* WHAT YOU HAVE TO DO
Each line of the data below between the one containing "The height and width of the screenshot is (692, 1007)." and the one containing "The height and width of the screenshot is (401, 870).", both included, is to be repeated exactly. Please omit pictures.

* DATA RECORDS
┄┄┄┄┄┄┄┄┄┄

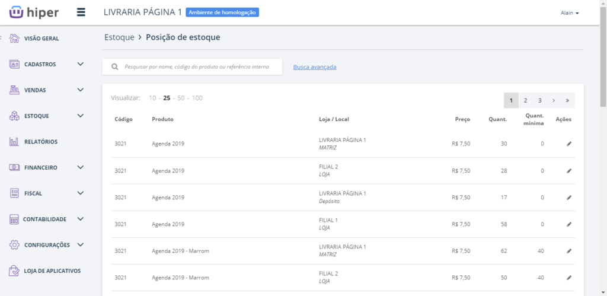Click pencil for Agenda 2019 Depósito row
Viewport: 607px width, 296px height.
[569, 198]
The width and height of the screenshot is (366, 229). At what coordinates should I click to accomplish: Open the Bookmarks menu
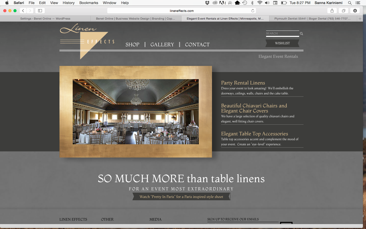tap(89, 3)
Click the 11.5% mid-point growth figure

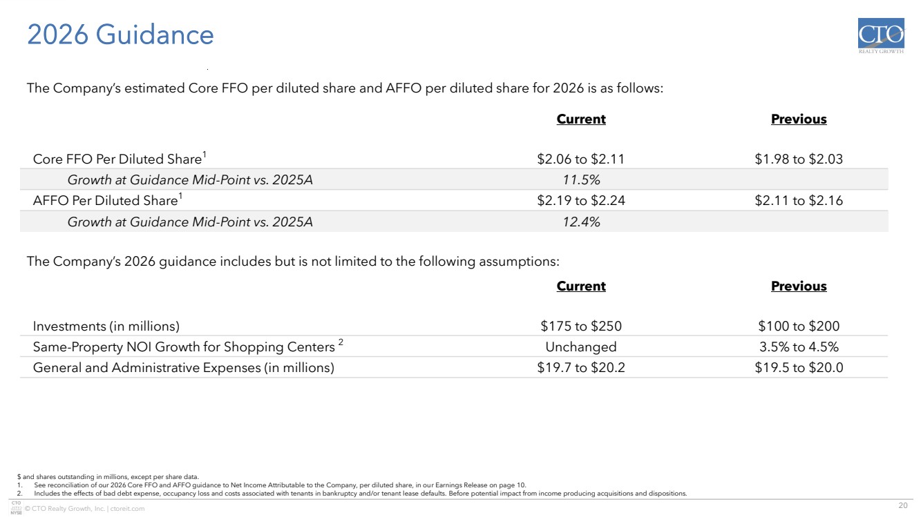(x=581, y=180)
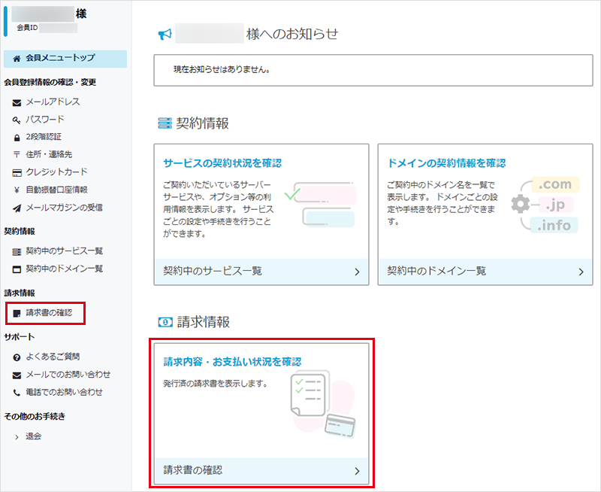The height and width of the screenshot is (492, 601).
Task: Click サービスの契約状況を確認 heading link
Action: (x=222, y=163)
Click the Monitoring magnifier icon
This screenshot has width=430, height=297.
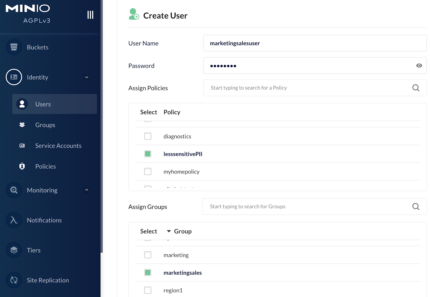(14, 190)
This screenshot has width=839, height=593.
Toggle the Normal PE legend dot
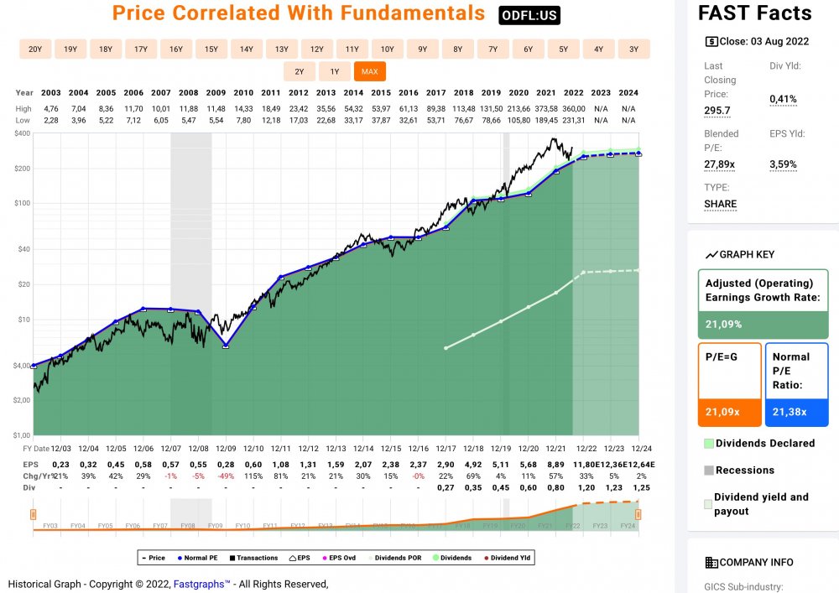[179, 558]
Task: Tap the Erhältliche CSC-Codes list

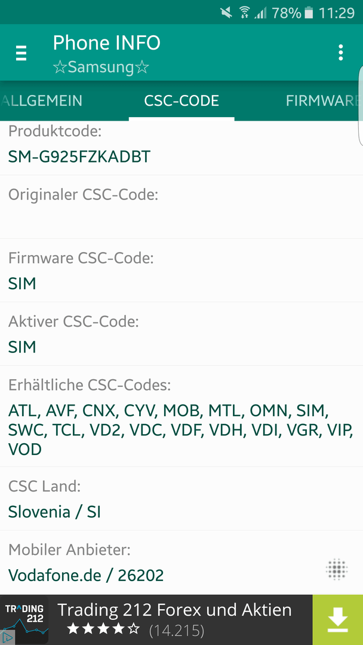Action: point(182,416)
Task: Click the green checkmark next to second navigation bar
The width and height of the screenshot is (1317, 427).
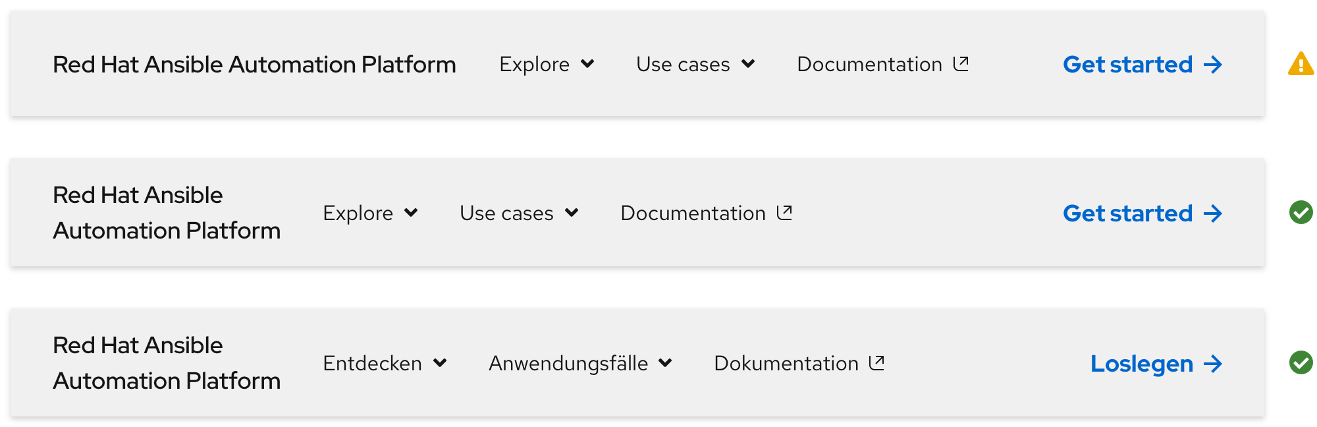Action: coord(1300,213)
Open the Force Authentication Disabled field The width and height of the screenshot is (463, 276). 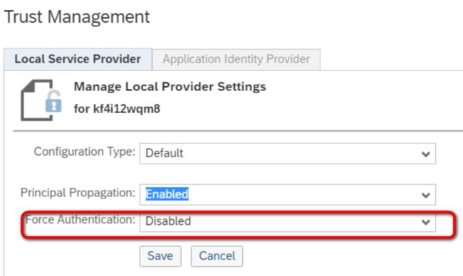pyautogui.click(x=288, y=221)
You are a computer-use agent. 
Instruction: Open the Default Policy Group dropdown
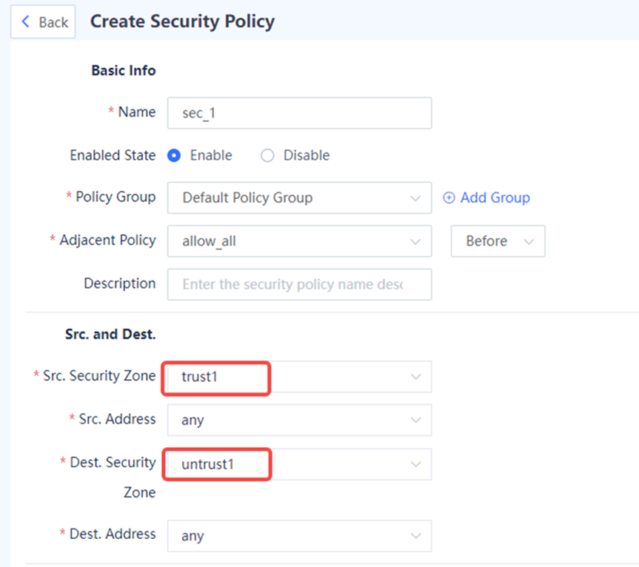click(x=299, y=198)
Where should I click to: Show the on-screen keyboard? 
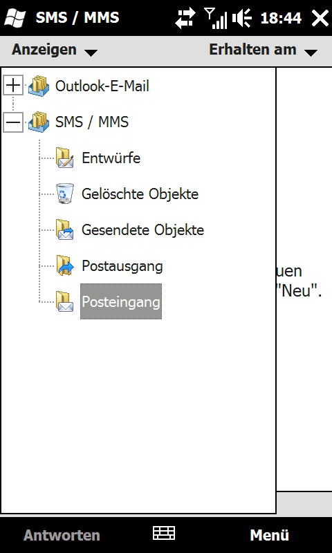coord(164,533)
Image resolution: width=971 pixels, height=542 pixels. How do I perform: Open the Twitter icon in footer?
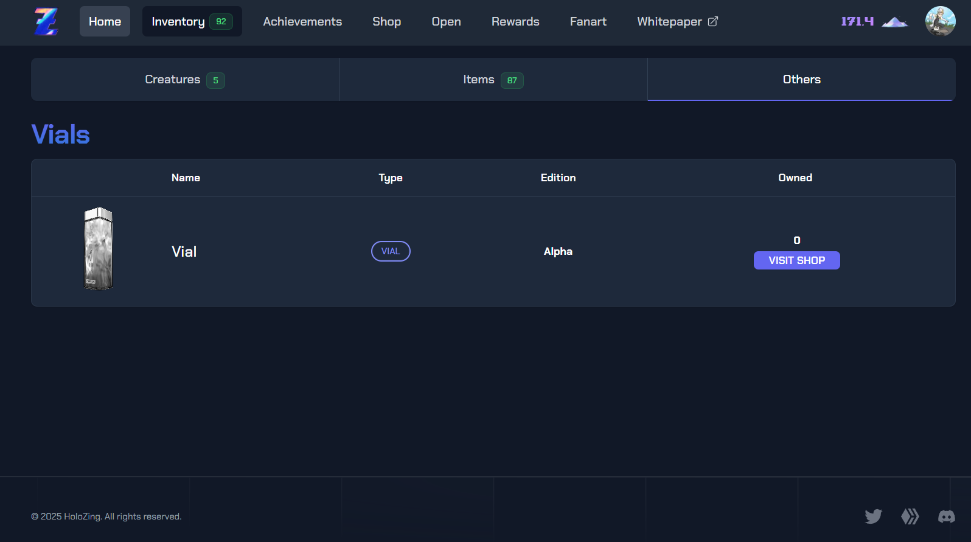pos(873,516)
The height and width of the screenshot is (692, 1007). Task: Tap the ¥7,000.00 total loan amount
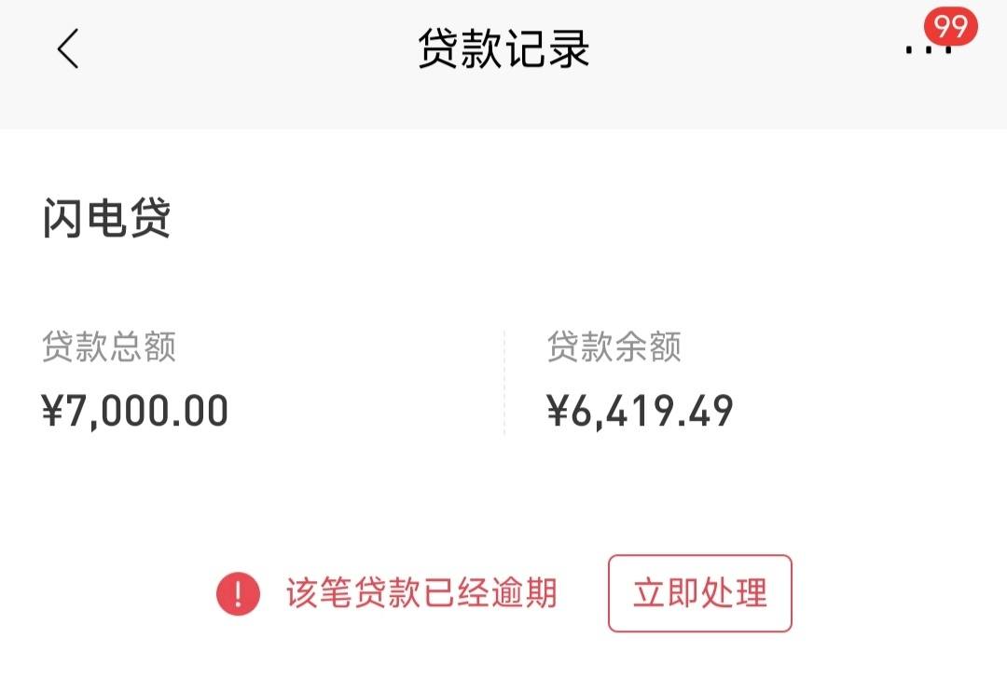click(135, 411)
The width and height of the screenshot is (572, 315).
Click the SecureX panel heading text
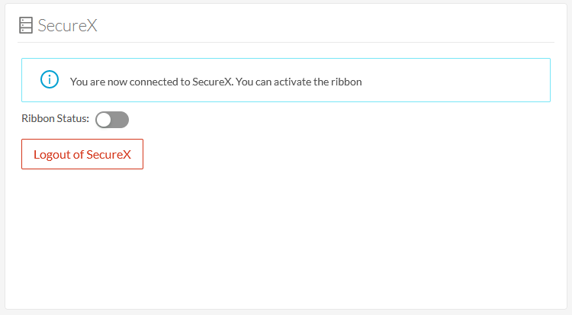pos(67,25)

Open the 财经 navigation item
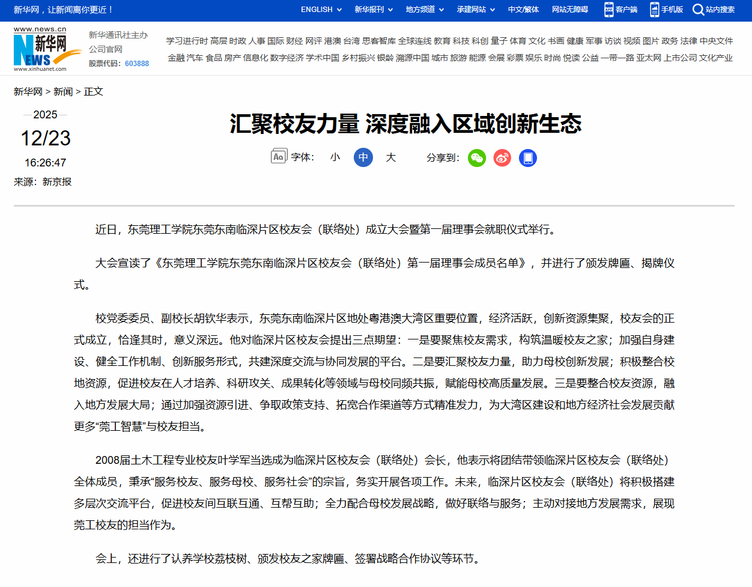[x=294, y=41]
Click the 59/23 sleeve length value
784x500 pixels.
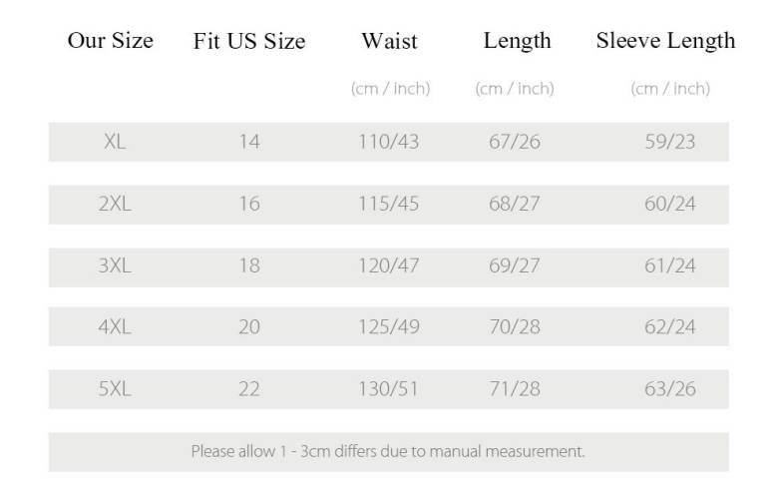[669, 142]
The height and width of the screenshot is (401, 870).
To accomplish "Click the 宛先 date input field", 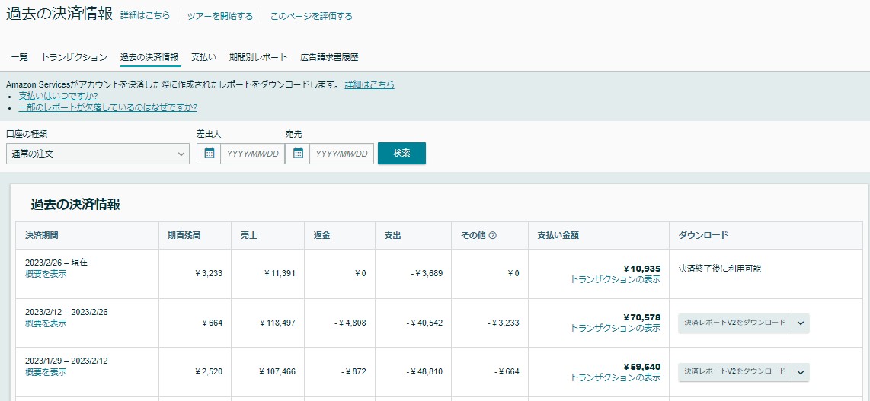I will click(341, 154).
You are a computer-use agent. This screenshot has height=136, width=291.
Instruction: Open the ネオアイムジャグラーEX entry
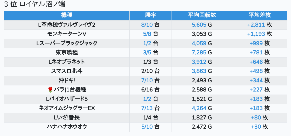[x=67, y=108]
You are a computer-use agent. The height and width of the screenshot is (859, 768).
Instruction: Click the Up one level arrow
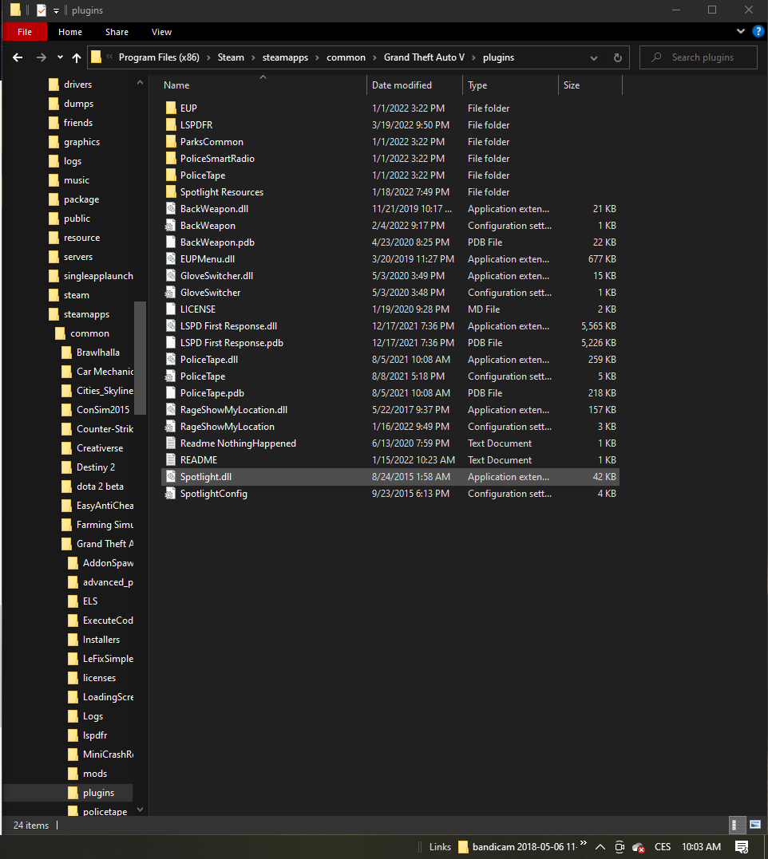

┄┄┄┄┄┄┄┄┄┄

* FINAL ANSWER
The height and width of the screenshot is (692, 1007). Task: Tap the ¥7,000.00 total loan amount
click(135, 411)
The width and height of the screenshot is (572, 315).
Click the SecureX panel heading text
pos(67,25)

Open the 财经 navigation item
[x=294, y=41]
Click the 59/23 sleeve length value
784x500 pixels.
[669, 142]
The height and width of the screenshot is (401, 870).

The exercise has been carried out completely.